Now not every version of your documentation will have a change in structure and therefore require an update to toc.yml. To remove this overhead a mapping file is used to tell Docsy Jekyll which TOC it should use for a particular version, the benefit of this is that if the structure of your site does not change then you do not need to create an additional toc.yml file.
You will have a toc-mapping.yml file in your _data directory and the contents will contain the code below to map a particular version with a particular TOC file to use. You need to update this file for each version you create even if you do not need to create a new TOC file.
# This file can be used to explicitly map a release to a specific table-of-contents
# (TOC). You'll want to use this after any revamps to information architecture, to ensure
# that the navigation for older versions still works.
Current: toc
Previous: previous-toc
You do not need to prefix the name of the new TOC filename with the folder (in our case versions) as Docsy Jekyll will retrieve that from the _config.yml file and add that to the path.
Note: If a version cannot be found in this mapping file then the standard toc.yml in the _data directory will be used instead.
Because we added the versioning.md markdown file to this site we needed a new toc so that this new content could be accessed from the TOC menu. If we had only made an update to the content of the files that already existed, then we could have pointed Previous to toc in the yml above to use the same toc.yml file.
Versioning and Search
As you will have seen in the Versioning Options you have the ability to configure Docsy Jekyll to perform it’s searches over the entire site’s documentation, or only certain versions which you can specify. If you choose not to enable it in _config.yml (allow_search = false) then the searches that get performed will only be over the most current version of the documentation in your base _docs folder. If you prefer to have this enabled then you will need to provide a list of search versions (search_version in _config.yml) that you wish to be displayed if a match is found. The following image shows what your users would be shown if you have this enabled. You can see that the search was for the term ‘start’ and we have several results returned but two both for the ‘Getting Started’ topic. The reason for this is due to a result being returned within the current version as well as a result being returned for the previous version as denoted by the badges of ‘Current’ and ‘Previous’ below the titles.
Searching with Versioning enabled |
---|
Issues with Permalinks
Please do not use permalinks in your archive documentation Front Matter if you wish to use versioning as this will break the versioning system. If you have permalinks in your current documentation you will need to remove them when you place the documents into a subdirectory so that Jekyll can serve them correctly.
Using permalinks in your archive documentation Front Matter will cause issues with versioning as this effectively 'hardcodes' the url of that page and will break the versioning links.

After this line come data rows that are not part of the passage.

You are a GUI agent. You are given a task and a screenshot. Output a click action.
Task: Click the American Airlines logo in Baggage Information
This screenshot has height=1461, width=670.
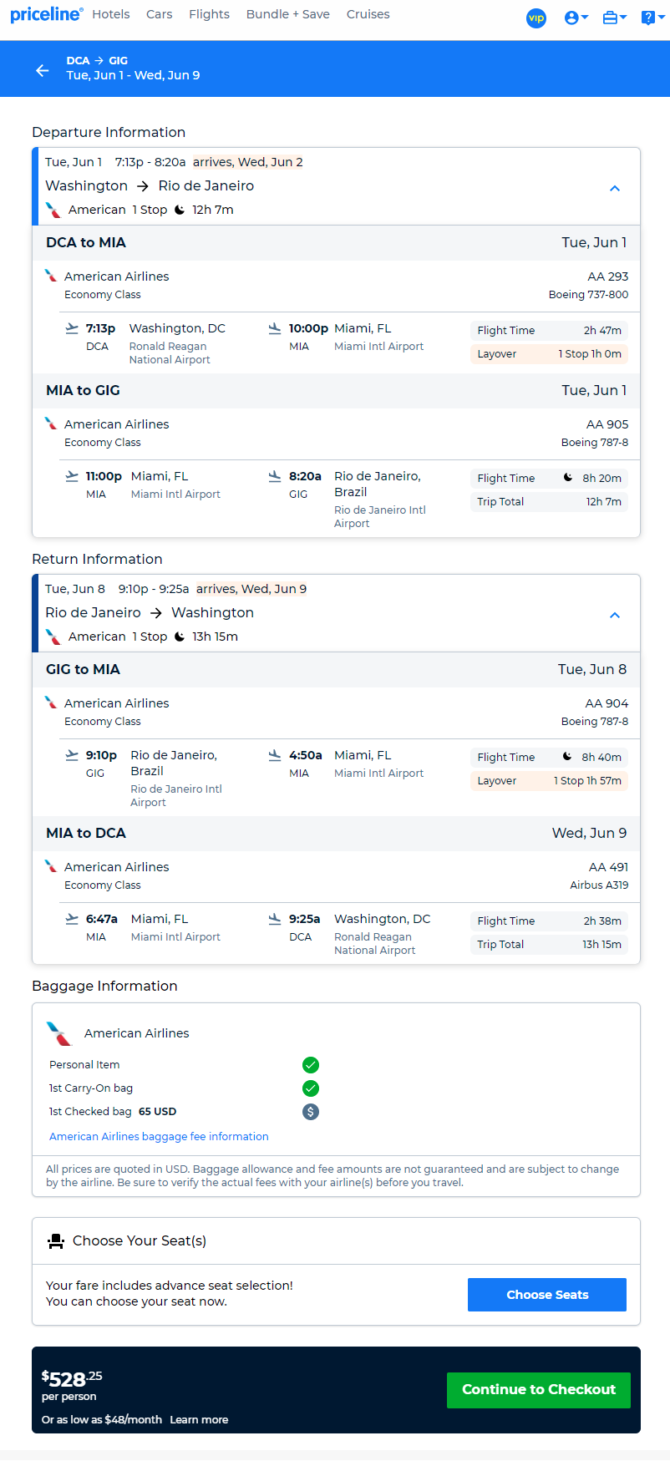pyautogui.click(x=60, y=1033)
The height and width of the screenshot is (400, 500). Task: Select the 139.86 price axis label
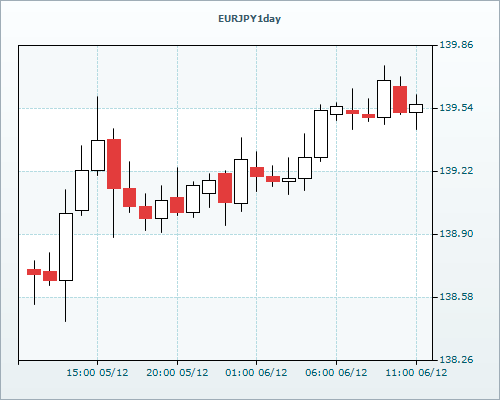pos(456,45)
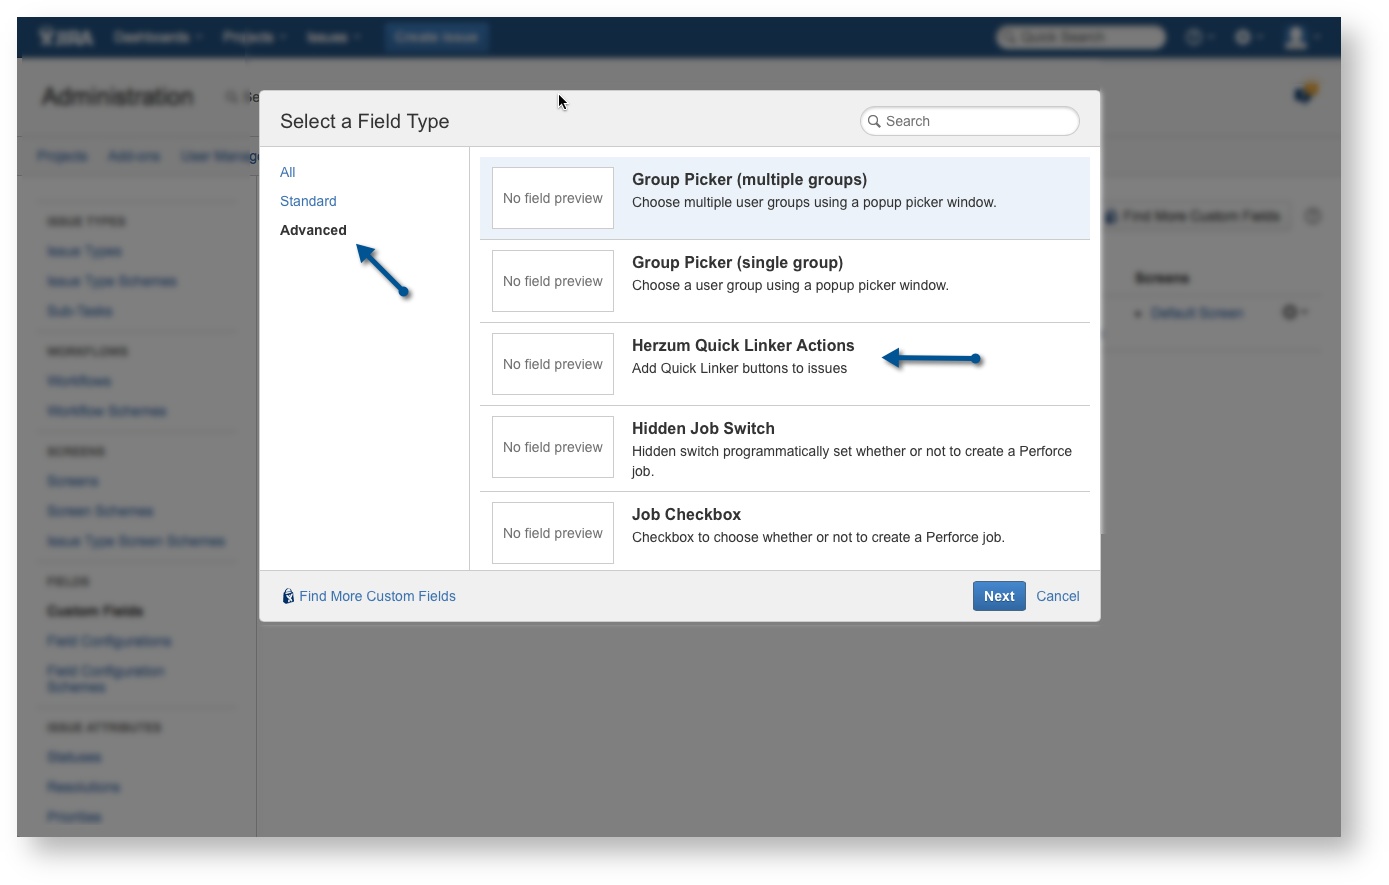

Please be aware!
404 Errors
There will be times where users will navigate around the documentation and could end up pointing to an invalid page that doesn’t exist. For instance while you are reading this page on the Current version if you were to change this to the Previous version, via the dropdown, then you will get a page not found as this versioning page did not exist in the prior version. We have created a 404.md page in the base of the site so that the user still gets to navigate even though the page was not found. You can update this page with your own information should you so wish.